Eventually Gray knew that the three of them would have to buy disposable phones, something that couldn’t be connected to them, in order to reach Sigma and determine the best course of action from this point. But for now they had to keep moving, keep under the radar.

With all their electronic tails severed, Gray headed due south, using a map he purchased with cash from a gas station. He edged his speed up along the back roads, avoiding major thoroughfares, eking out as much power as the old V-8 engine could muster. The only trail he left behind was oily smoke rising from his tailpipe, coming from a bad cylinder head.

At least he hoped that was the only trail.

As he drove, the tiny silver skull kept knocking against the steering wheel column, as if trying to warn him.

But of what?

Chapter 29

May 31, 6:43
P.M.
Beneath the Arizona desert

It’ll be okay . . .

Down on one knee, Hank Kanosh patted Kawtch’s flanks, trying to calm the dog. The explosions a moment ago had set them both to trembling. That and the cold chill of the icy tomb. With only the one flashlight, he sat in a solitary pool of light. The dark tomb loomed over his shoulder as he stared at the tunnel opening.

What is happening up there?

He should never have agreed to stay down here.

Kawtch burst up from his haunches to his paws, hackles bristling.
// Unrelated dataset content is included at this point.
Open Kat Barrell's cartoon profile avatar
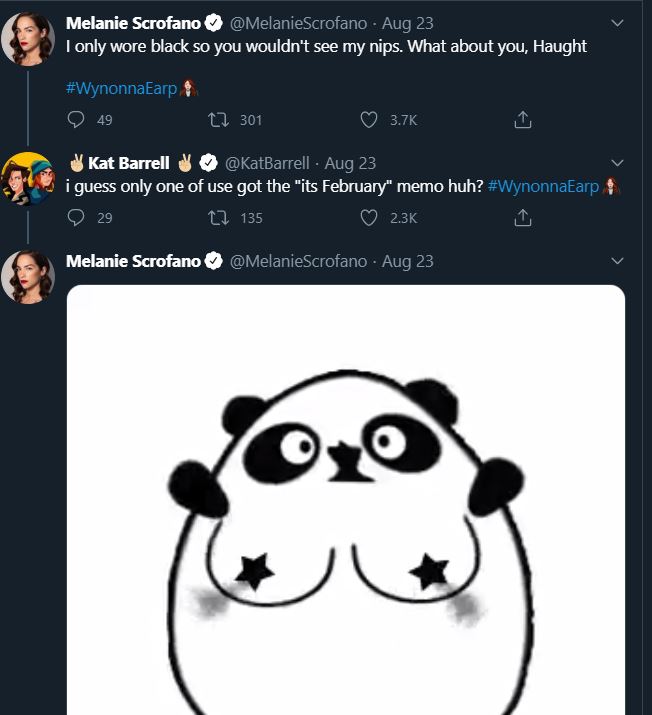Screen dimensions: 652x715 [x=28, y=178]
A low growl of warning emanated from his throat. Then Hank heard it, too. Muffled voices, faint and growing louder, echoed out of the tunnel.

Who is coming? Friend or foe?

Then the scraping of boots sounded—and a small shape slid on his backside out of the icy passageway. The limber form bounded to his feet. Kawtch barked a greeting while Hank backed a wary step until his mind made sense of the newcomer, recognizing him.

“Jordan?”

“Get back!” the young man said. He ran up, grabbed Hank by the arm, and hauled him away from the tunnel.

“What’s going—?”

Painter and Kowalski fell out of the opening next.

They split in opposite directions, diving away.

Then an impossible sight.

From the mouth of the passageway, a massive black worm extruded into the cavern, shooting all the way to the ice-encrusted ruins. The tubular shape quickly grew misshapen, melting, sighing out with a sulfurous steam. A large bubble burst, spattering out hotter, molten material from the interior.

Mud.

More of the thickening goop poured out of the tunnel, piling and worming into the space, building higher and higher, continually burbling outward in surges and belches of half-molten mud.

Painter joined Hank and Jordan while Kowalski skirted around the cooling edge.

“The enemy sealed us in,” Painter explained, gasping a bit, holding his side. He waved them all farther back. “The explosion cracked through the cavern wall, unleashing a lake of flaming mud.”

Jordan rubbed his arms against the cold chill.

“We have to keep moving.” Painter eyed the mountain building behind them. “The cold down here is the only thing that saved us. It’s cooling the mud, turning it to sludge, forming a semiplug in the tunnel. But we can’t count on it holding. The lake building above will eventually melt its way down here, or the mounting pressure will blast the plug out. Either way, we don’t want to be here when that happens.”

Hank agreed. He stared at the Anasazi tomb. The dead souls here would finally get a proper interment, buried in more than just ice.

Jordan asked an important question. He tried to sound as brave as the others, but a squeak to his voice betrayed his terror. “Where can we go?”

“This must be a huge cavern system,” Painter said. “So for now we keep moving.”

Making the necessity for this abundantly clear, at that moment a great gout of fresh mud burst out of the tunnel, swamping across the cavern, steaming, bubbling with gas—before cooling. As they backed away, more and more hot mud flowed into the cavern, flooding in faster.

Painter pointed to one of the tunnels—the largest—that exited the cave. “Go!”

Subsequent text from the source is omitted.